■ TASK
Go line by line through the data and copy those with the word "YouTube".

■ Data items
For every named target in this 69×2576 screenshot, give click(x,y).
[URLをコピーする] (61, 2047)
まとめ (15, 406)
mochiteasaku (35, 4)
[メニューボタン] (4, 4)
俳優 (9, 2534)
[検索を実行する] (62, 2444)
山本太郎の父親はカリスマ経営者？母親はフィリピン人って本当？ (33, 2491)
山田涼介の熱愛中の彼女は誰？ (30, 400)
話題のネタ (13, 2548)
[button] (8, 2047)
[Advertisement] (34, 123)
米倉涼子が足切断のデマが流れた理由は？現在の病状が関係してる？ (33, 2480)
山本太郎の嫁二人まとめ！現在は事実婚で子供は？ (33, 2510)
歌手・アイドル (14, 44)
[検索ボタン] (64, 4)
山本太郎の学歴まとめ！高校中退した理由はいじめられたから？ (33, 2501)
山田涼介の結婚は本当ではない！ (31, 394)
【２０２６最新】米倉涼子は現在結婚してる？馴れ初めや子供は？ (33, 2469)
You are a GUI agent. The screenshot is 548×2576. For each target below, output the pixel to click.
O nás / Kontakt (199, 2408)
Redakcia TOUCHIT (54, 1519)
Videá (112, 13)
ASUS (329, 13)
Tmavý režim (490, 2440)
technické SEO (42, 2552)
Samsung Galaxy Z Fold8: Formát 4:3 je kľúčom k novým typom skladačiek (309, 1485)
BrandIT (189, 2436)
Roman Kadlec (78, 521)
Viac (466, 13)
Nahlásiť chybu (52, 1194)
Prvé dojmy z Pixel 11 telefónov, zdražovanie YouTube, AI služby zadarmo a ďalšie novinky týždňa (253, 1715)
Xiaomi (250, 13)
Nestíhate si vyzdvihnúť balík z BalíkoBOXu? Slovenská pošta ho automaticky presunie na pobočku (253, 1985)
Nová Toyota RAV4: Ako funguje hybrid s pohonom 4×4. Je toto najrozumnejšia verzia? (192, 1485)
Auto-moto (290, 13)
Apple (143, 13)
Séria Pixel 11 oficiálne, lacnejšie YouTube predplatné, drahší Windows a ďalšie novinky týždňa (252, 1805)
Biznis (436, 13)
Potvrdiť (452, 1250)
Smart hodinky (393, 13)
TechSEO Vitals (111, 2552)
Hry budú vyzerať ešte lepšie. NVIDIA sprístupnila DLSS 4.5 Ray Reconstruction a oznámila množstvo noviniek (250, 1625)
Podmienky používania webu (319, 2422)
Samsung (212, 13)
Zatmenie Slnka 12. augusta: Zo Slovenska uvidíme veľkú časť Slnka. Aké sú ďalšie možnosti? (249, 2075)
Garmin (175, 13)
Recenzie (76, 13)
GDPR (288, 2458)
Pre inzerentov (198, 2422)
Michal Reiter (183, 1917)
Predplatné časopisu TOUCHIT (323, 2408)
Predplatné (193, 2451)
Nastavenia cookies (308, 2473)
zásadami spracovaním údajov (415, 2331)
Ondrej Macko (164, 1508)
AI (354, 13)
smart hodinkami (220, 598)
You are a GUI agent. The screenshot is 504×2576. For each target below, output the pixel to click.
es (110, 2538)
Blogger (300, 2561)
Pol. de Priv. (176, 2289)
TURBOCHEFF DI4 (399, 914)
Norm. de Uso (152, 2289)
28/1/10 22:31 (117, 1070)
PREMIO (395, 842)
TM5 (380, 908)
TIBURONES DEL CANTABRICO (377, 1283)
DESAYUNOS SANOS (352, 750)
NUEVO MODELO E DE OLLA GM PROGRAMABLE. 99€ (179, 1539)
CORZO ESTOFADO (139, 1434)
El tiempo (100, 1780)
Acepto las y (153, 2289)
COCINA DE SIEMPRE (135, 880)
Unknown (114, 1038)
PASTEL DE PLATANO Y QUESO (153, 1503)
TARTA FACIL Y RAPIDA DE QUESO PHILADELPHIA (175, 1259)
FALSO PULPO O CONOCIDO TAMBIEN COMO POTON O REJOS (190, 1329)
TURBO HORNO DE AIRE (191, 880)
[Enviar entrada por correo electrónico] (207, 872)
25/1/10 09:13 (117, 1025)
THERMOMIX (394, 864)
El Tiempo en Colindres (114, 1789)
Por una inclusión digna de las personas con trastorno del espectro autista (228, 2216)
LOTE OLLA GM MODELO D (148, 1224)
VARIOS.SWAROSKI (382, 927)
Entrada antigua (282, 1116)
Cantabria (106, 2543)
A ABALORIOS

■ OUTPUT
Prvé dojmy z Pixel 11 telefónov, zdražovanie YouTube, AI služby zadarmo a ďalšie novinky týždňa (253, 1715)
Séria Pixel 11 oficiálne, lacnejšie YouTube predplatné, drahší Windows a ďalšie novinky týždňa (252, 1805)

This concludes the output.